Богословские предпосылки возникновения русского протестантизма
Уместно ли вообще говорить о предпосылках зарождения русского протестантизма? И да, и нет. В плане Божественного влияния – нет, поскольку Бог планирует историю отдельных наций и воздействует их возрождению согласно Своему Промыслу в каждом отдельном случае отличным образом. Уместно же говорить о них, поскольку обычно Бог согласовывает Свои действия (не с заслугами, а) со степенью готовности людей к духовным изменениям.
Обычно Господь идет навстречу духовной нужде и осознанной потребности людей в Божественном вмешательстве. Мало того, Бог работает посредством самых различных средств (условий, влияний) над сознанием отдельных людей и наций, чтобы привести их к покаянию. Туда, где почва сердца проявляет податливость, Божья благодать спешит прежде всего (см. напр. Мф. 13:19-23; Лк. 5:20; Деян. 13:7-12, 46; 14:9; 16:6-10; 17:11; 18:6; 19:9). Хотя Бог и властен изменять данный порядок в каждом отдельном случае, все же он является доминирующим в обычных Его действиях.
В качестве Божьих средств подготовки человеческого сознания к принятию спасения выступают исторические, культурные условия и иные факторы воздействия. В этом смысле характер православного богословия некоторым образом влиял на способ восприятия евангельского учения русскими верующими. Что касается православного богословия, то в России его первыми начинателями были Петр Могила в XVII-м веке и Феофан Прокопович в XVIII-м, преподававшие в Киево-Могилянской академии. Хотя их считают склонными к заимствованию от иезуитов, сами себя они не отделяли от православия.
Фактически, богословские различия между доктринами католицизма и православия в их рациональном содержании незначительны. Все они сводятся к отношению к папству и к схоластической самой по себе доктрине о «филиокве». Все остальное носит литургический, и, следовательно, прикладной характер, к самому богословию не имеющий непосредственного отношения.
В этом смысле вероучительные убеждения и богословие Могилы и Прокоповича отражали типичное рациональное крыло православия, так же как богословие Гр. Паламы и других «исихастов» (включая и Гр. Сковороду) – мистическое. Отличие рациональной от мистической формы православия можно хорошо проследить, сравнивая взгляды православных теологов на объективный и субъективный аспекты доктрины искупления. Одни из них считают формальный и фактический элементы спасения несовместимыми понятиями, другие совместимыми. Подобным образом в православии стоит вопрос катафатического и апофатического видов богословия.
Однако даже непредвзятому исследователю становится явной искусственность такого противопоставления объективного субъективному, рационального мистическому. Различие этих двух подходов (рационального и эмпирического) не носит непримиримый характер. Оба эти начала играют свою, присущую только им роль в христианской жизни, первое, правда, ближе к богословию теоретическому, второе – практическому.

→ **Собранные данные**
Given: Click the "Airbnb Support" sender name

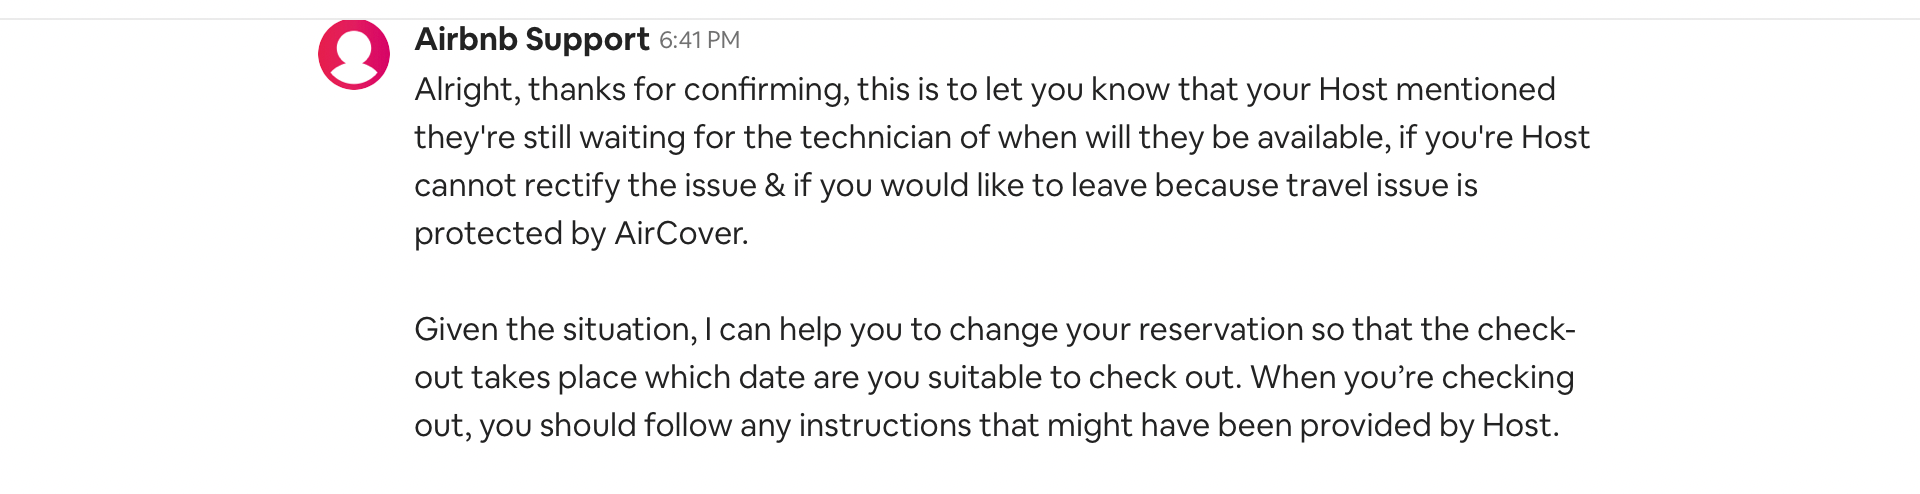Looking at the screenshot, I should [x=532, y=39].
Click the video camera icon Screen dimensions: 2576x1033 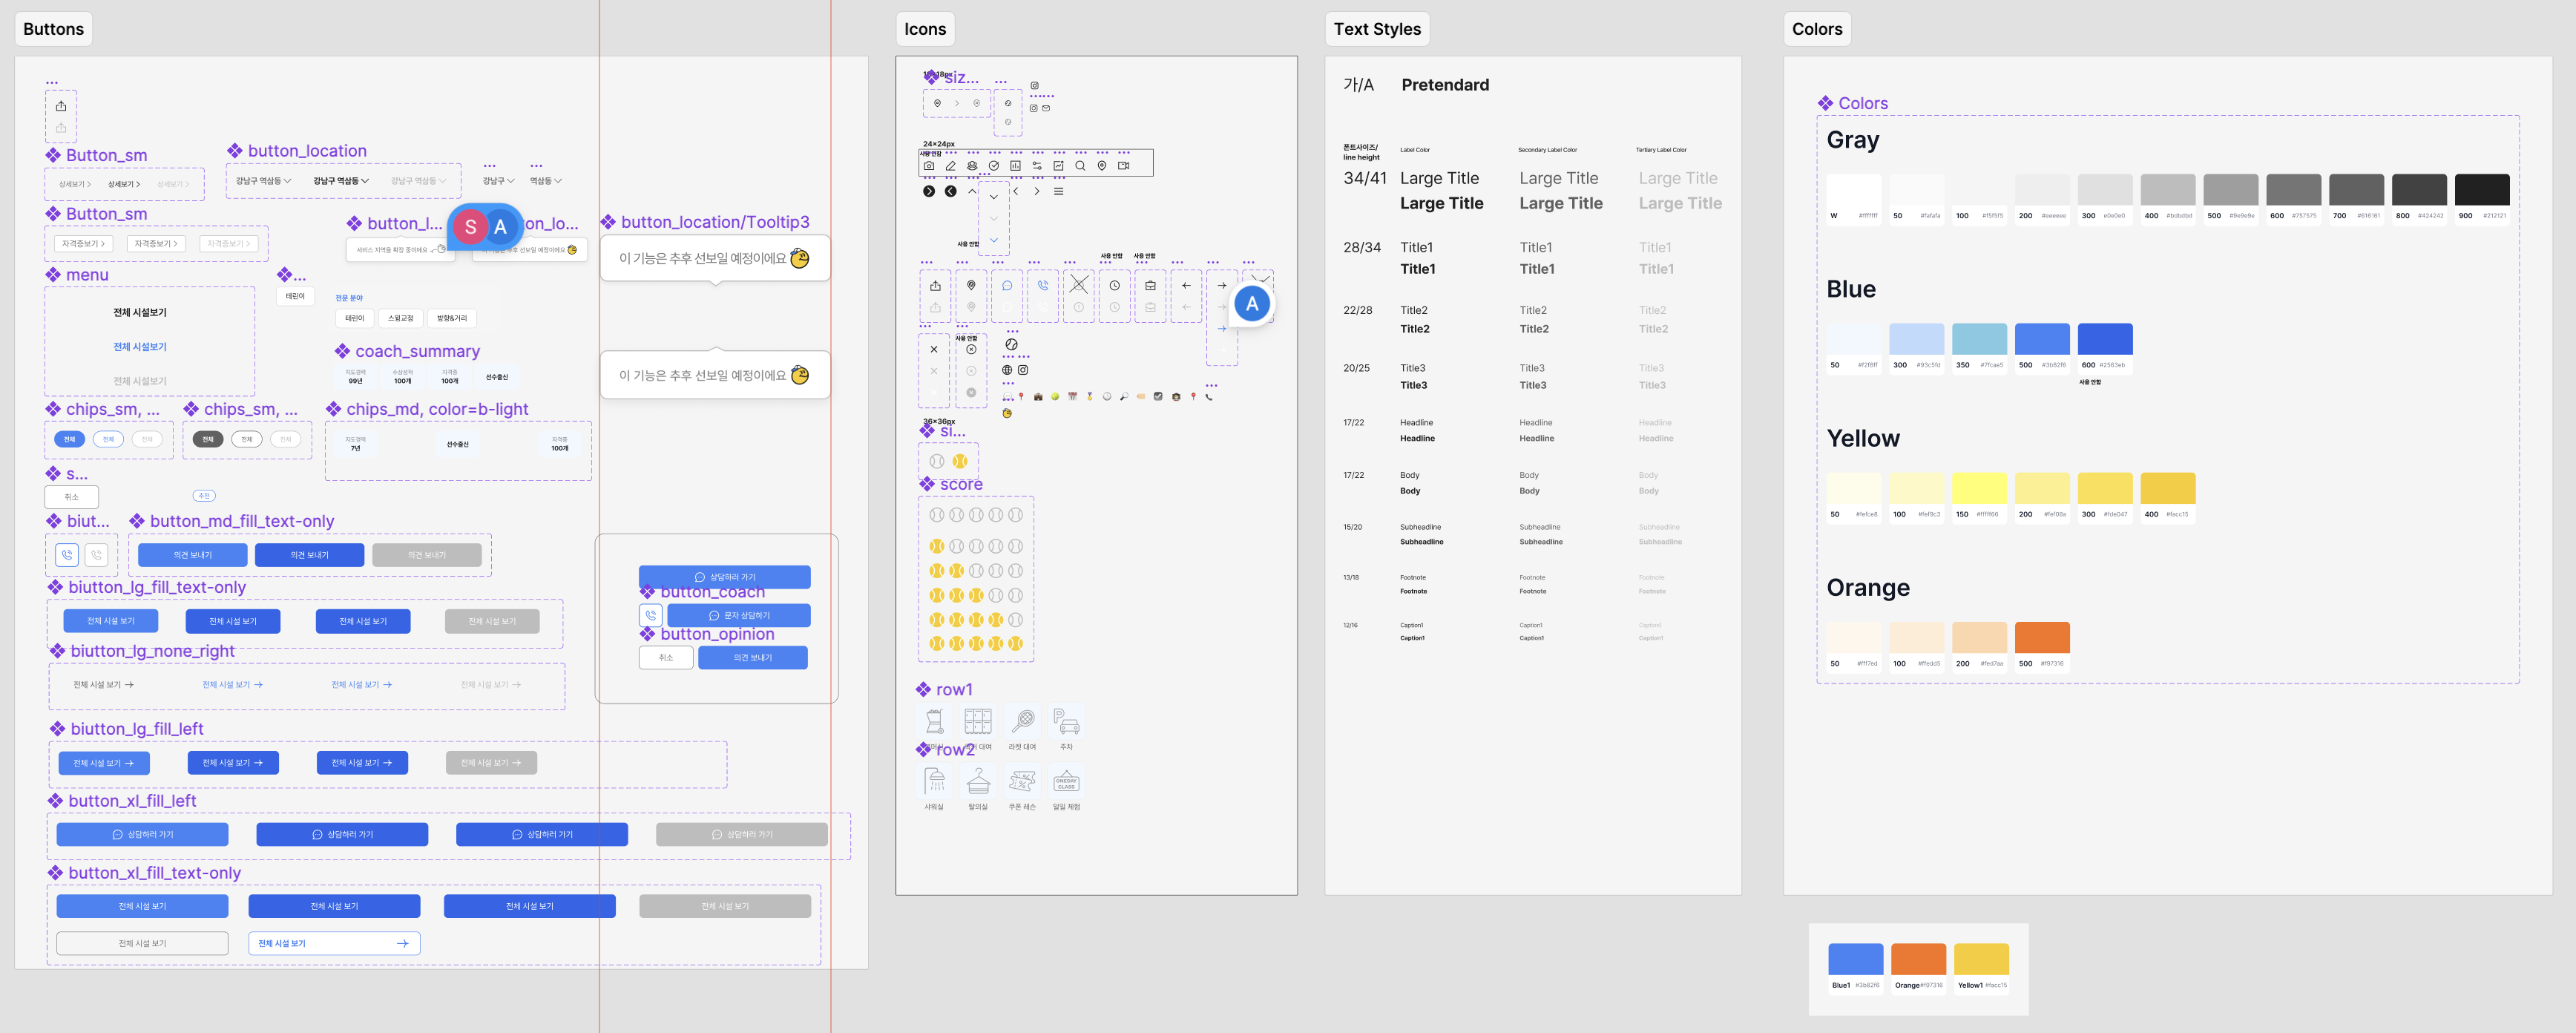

→ **Задания**
a) Отредактируйте фрагмент текста о предпосылках русского протестантизма, который начинается словами «В качестве Божьих» и заканчивается словами «отделяли от православия.»: приведите его заново, заменив «Киево-Могилянской академии» на «Киевской академии».
b) Ответьте по тексту о предпосылках русского протестантизма на вопросы:
(i) Кто назван первым начинателем православного богословия в России в XVII веке?
(ii) К чему сводятся богословские различия между доктринами католицизма и православия?
(iii) Какое крыло православия отражало богословие Гр. Паламы и других «исихастов»?
c) Изложите содержание текста о предпосылках русского протестантизма в трёх предложениях.

→ **Ответы к заданиям**
a)
В качестве Божьих средств подготовки человеческого сознания к принятию спасения выступают исторические, культурные условия и иные факторы воздействия. В этом смысле характер православного богословия некоторым образом влиял на способ восприятия евангельского учения русскими верующими. Что касается православного богословия, то в России его первыми начинателями были Петр Могила в XVII-м веке и Феофан Прокопович в XVIII-м, преподававшие в Киевской академии. Хотя их считают склонными к заимствованию от иезуитов, сами себя они не отделяли от православия.

b)
(i) Петр Могила.
(ii) К отношению к папству и к доктрине о «филиокве».
(iii) Мистическое.

c) Говорить о предпосылках зарождения русского протестантизма уместно лишь отчасти: Бог воздействует на возрождение каждой нации отличным образом, но обычно согласует Свои действия со степенью готовности людей к духовным изменениям, используя исторические, культурные и иные условия. Одним из таких факторов стал характер православного богословия, в котором выделяется рациональное крыло, представленное Петром Могилой и Феофаном Прокоповичем, и мистическое, представленное Гр. Паламой и другими «исихастами». Противопоставление этих подходов названо искусственным, поскольку оба играют свою роль в христианской жизни: первый ближе к теоретическому богословию, второй — к практическому.